- Born: August 17, 1940 Latrobe, Pennsylvania, U.S.
- Died: September 14, 2019 (aged 79) Greensburg, Pennsylvania, U.S.
- Education: Rochester Institute of Technology (BS)
- Occupation: Photographer
- Employer: Eastman Kodak

= Terry Deglau =

American photographer (1940–2019)

Terry Deglau (August 17, 1940 – September 14, 2019) was a professional photographer known for taking group portraits of world leaders for the United Nations in 1995 and 2000, while working for Eastman Kodak.

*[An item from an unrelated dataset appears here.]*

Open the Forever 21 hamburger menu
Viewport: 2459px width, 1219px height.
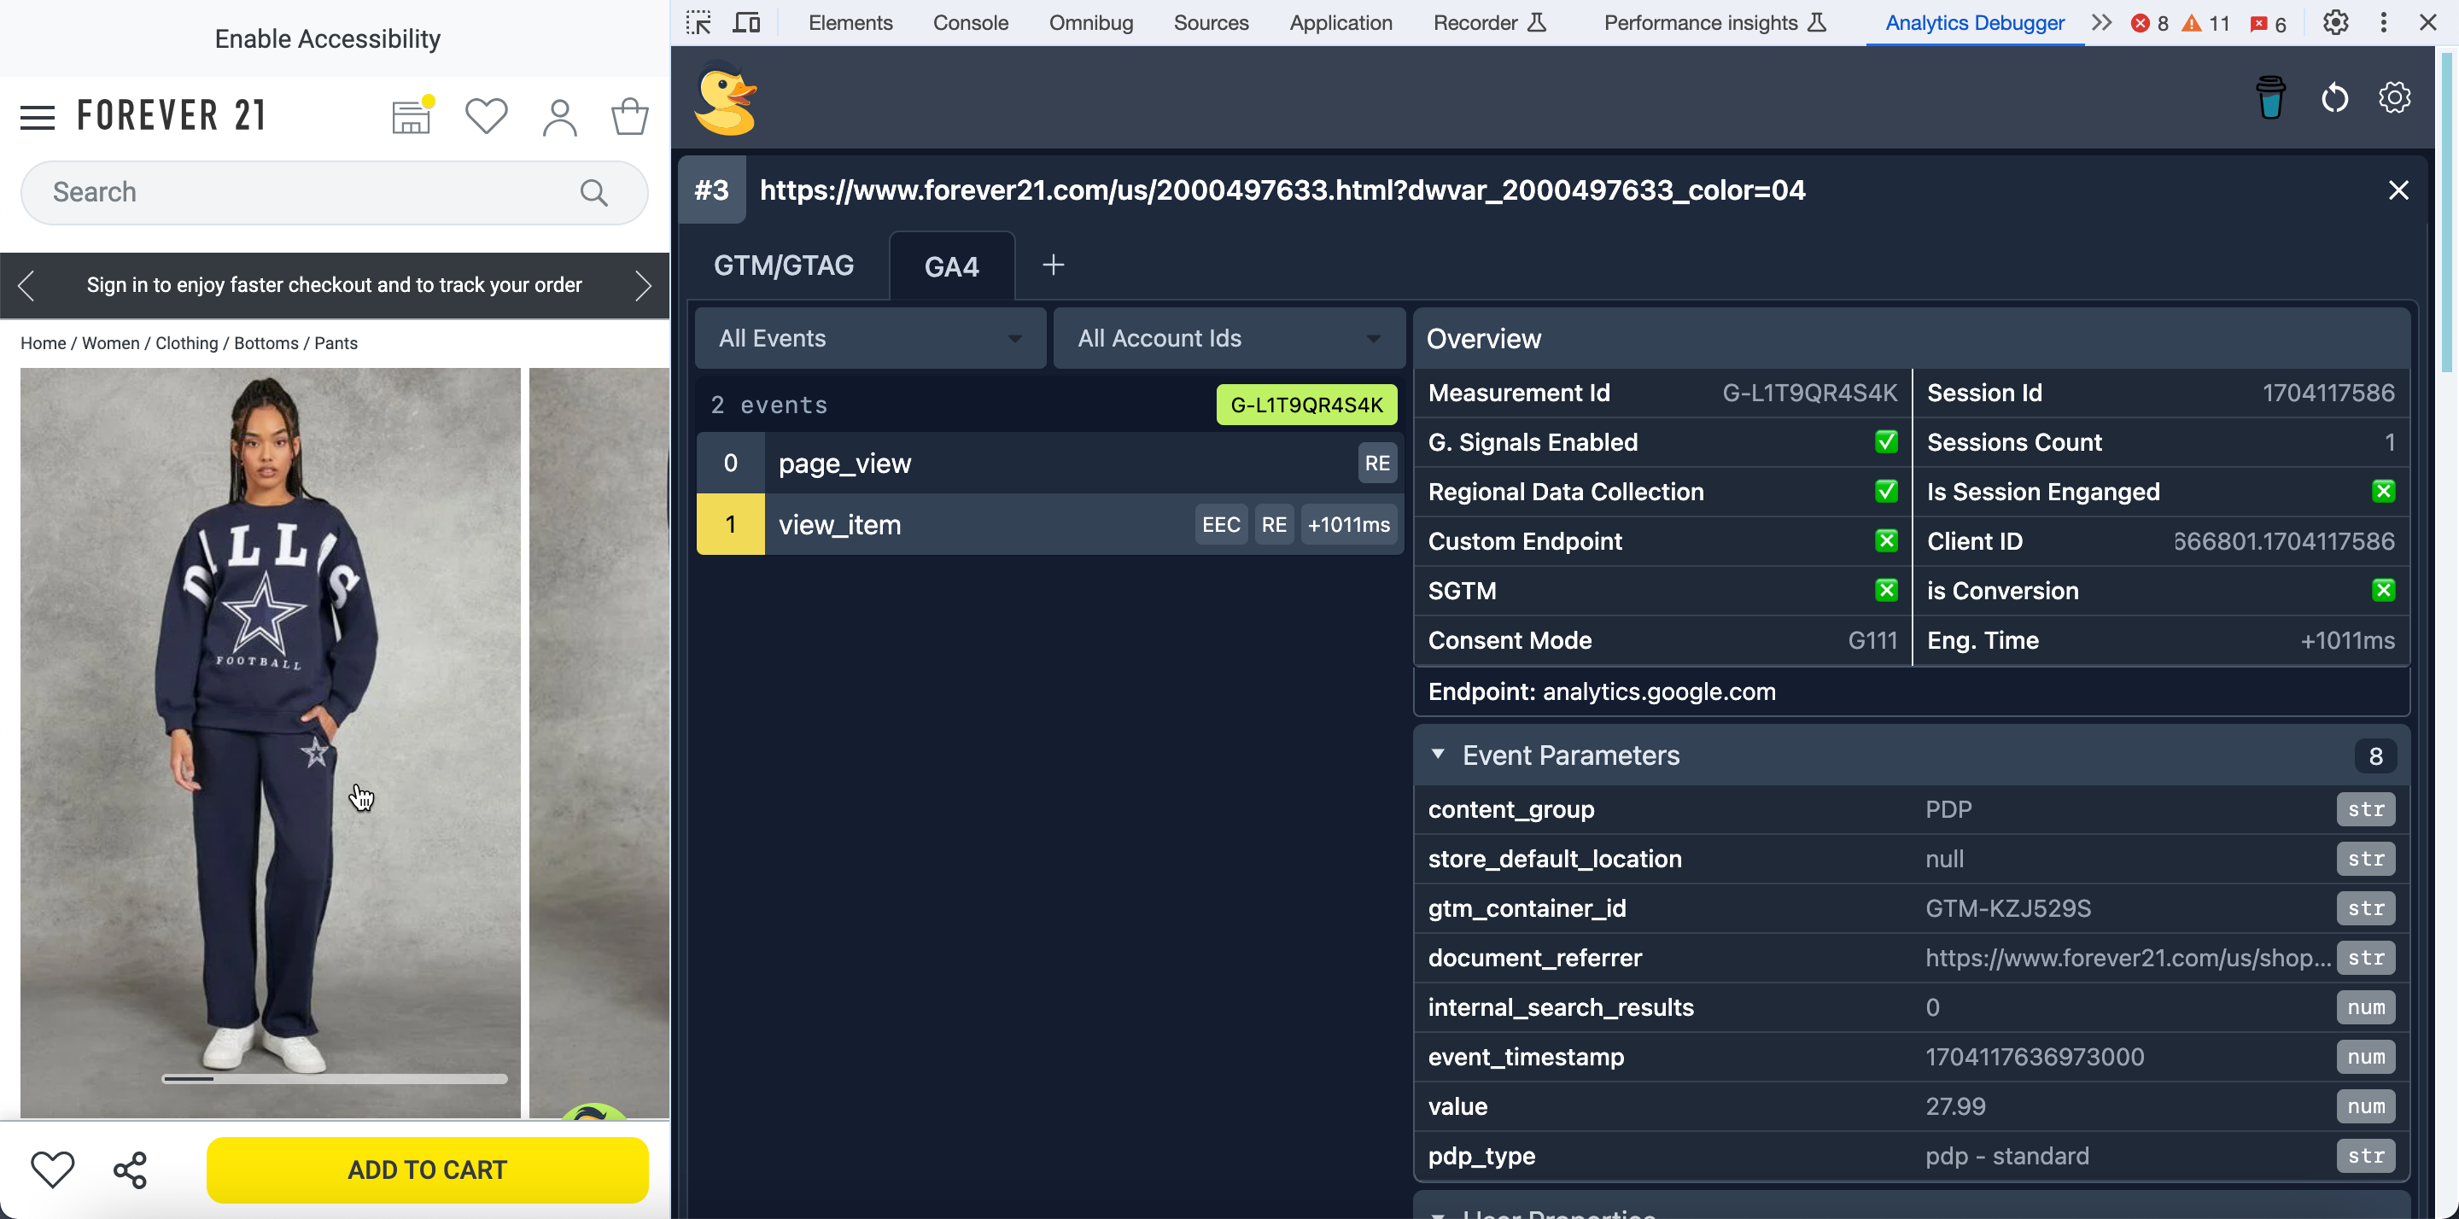tap(37, 117)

== Early life and education ==
Terry Deglau was born in Latrobe, Pennsylvania. His father, Henry Deglau, was a professional photographer and owned Deglau Studio in Latrobe. Deglau took his first portrait at eight years old. He graduated from Derry Area High School in 1958, and earned his B.S. in photographic science from Rochester Institute of Technology in 1964.

== Career ==
After graduating college in 1964, Deglau returned to Latrobe to work at the family photography studio. For the next twenty years, Deglau did portrait and commercial photography at Deglau Studio, which also managed film development, printing, and framing. The studio was destroyed in a fire in the early 1970s, and Deglau rebuilt the business.

In 1984, Deglau was hired at Eastman Kodak, where he worked as marketing coordinator of professional photography. He served for many years as Eastman Kodak's liaison to the professional photographic community.

Deglau created group portraits of world leaders at the United Nations' 50th anniversary celebration in 1995 and at the United Nations' Millennium Summit in 2000. Deglau produced and organized the photography of the 100 4th of July people for the "Photo of the Century" July 4, 1999, in Philadelphia. Over his career, he created portraits of five U.S. Presidents.

Deglau was the recipient of many honors for his photography, including the Professional Photographers of America Director's Award, WPPI's Lifetime Achievement Award, and two PPA National Awards from Professional Photographers of Pennsylvania and Ohio Professional Photographers.

== Personal life ==
Terry Deglau is a distant relative of Canadian Olympic swimming star Jessica Deglau.

He died on September 14, 2019, in Greensburg, Pennsylvania.